(What you should do): The output should be the listing below, limited to the lines from the one with "Given: Select the USD currency box" through the one with "Screen dimensions: 1376x766", exact and without pictures.

Material for this task Block Start

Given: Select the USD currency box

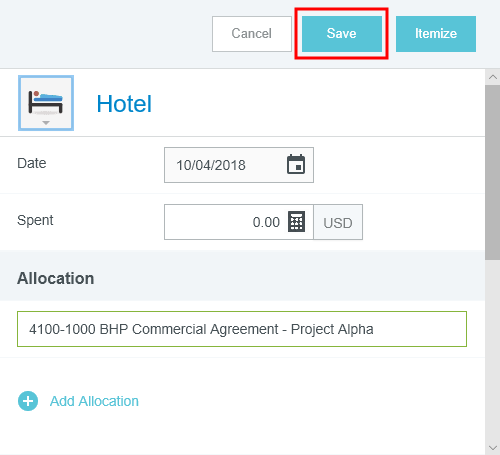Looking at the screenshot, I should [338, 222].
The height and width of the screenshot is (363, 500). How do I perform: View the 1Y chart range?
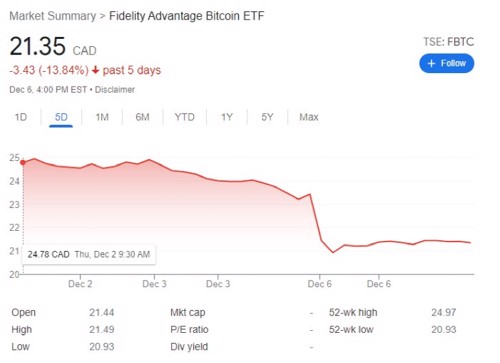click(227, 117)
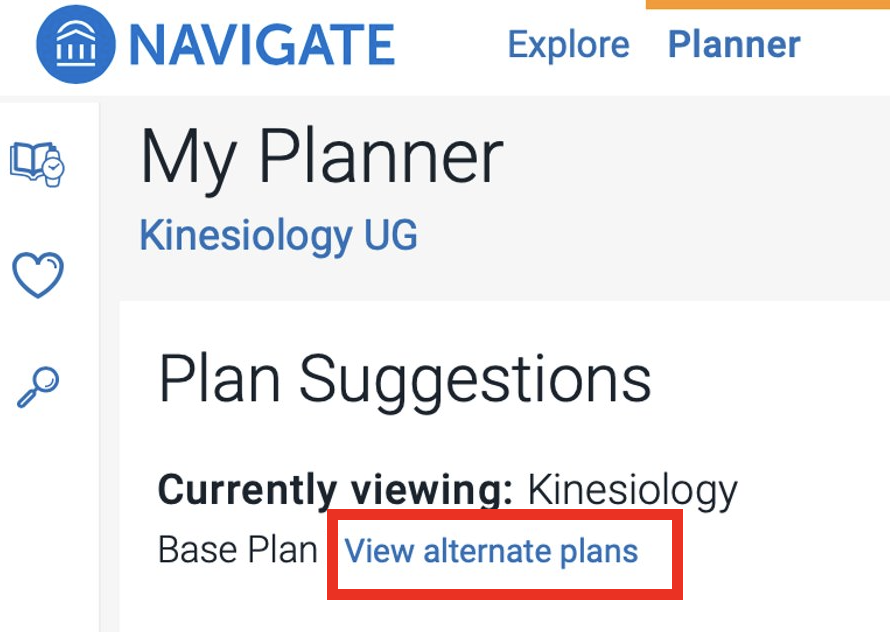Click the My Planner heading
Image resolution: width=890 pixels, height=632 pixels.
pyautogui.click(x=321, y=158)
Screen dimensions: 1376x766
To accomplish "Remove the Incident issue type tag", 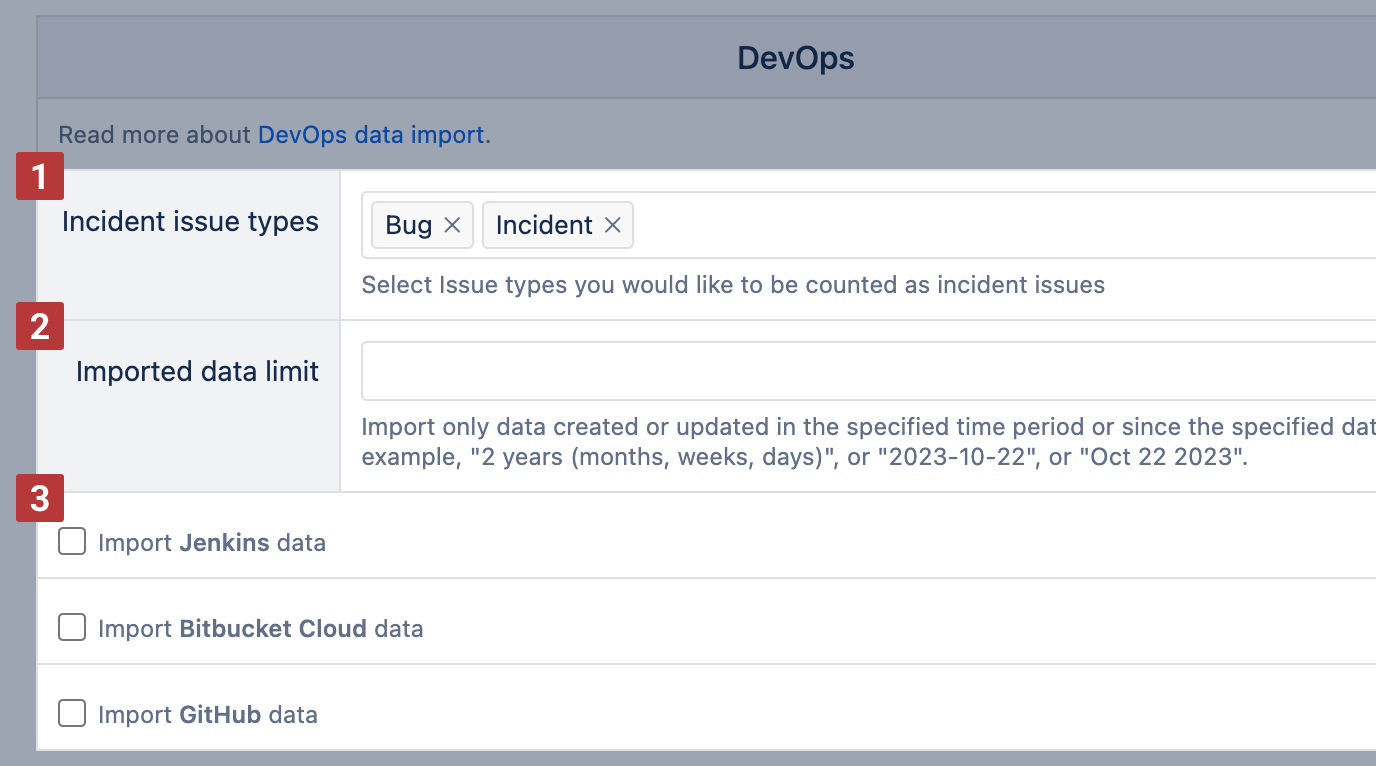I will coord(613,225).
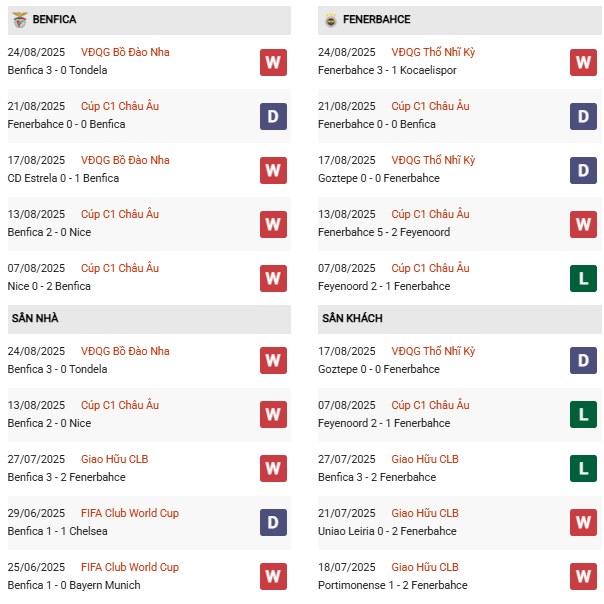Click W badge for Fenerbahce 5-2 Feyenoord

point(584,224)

Material for this task Block End
Material for this task Block Start

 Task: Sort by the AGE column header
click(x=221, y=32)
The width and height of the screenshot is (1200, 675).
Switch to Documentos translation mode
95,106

Material for this task Block End
Material for this task Block Start

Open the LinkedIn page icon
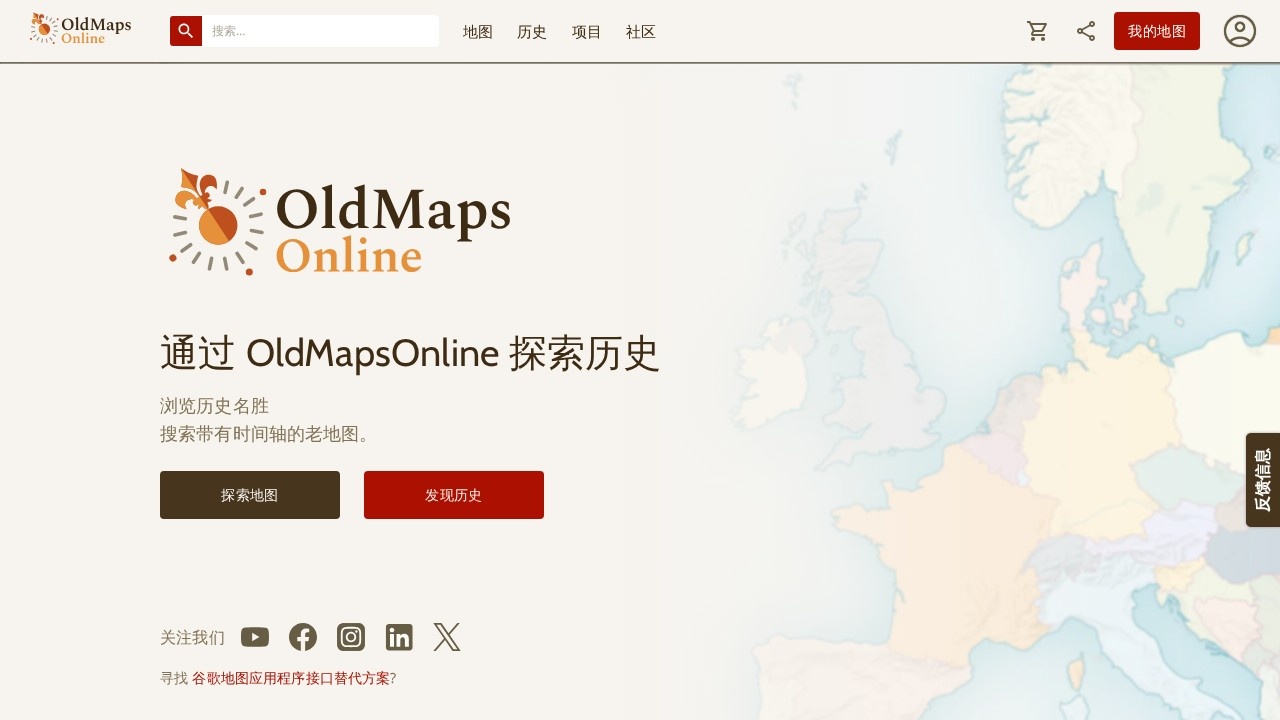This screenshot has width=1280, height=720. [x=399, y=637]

Material for this task Block End

(Completed exercise):
Given: Select the USD currency box

Looking at the screenshot, I should [338, 222].
The height and width of the screenshot is (363, 500). How do I perform: View the 1Y chart range?
click(227, 117)
Click the My Planner heading
Image resolution: width=890 pixels, height=632 pixels.
pyautogui.click(x=321, y=158)
Screen dimensions: 1376x766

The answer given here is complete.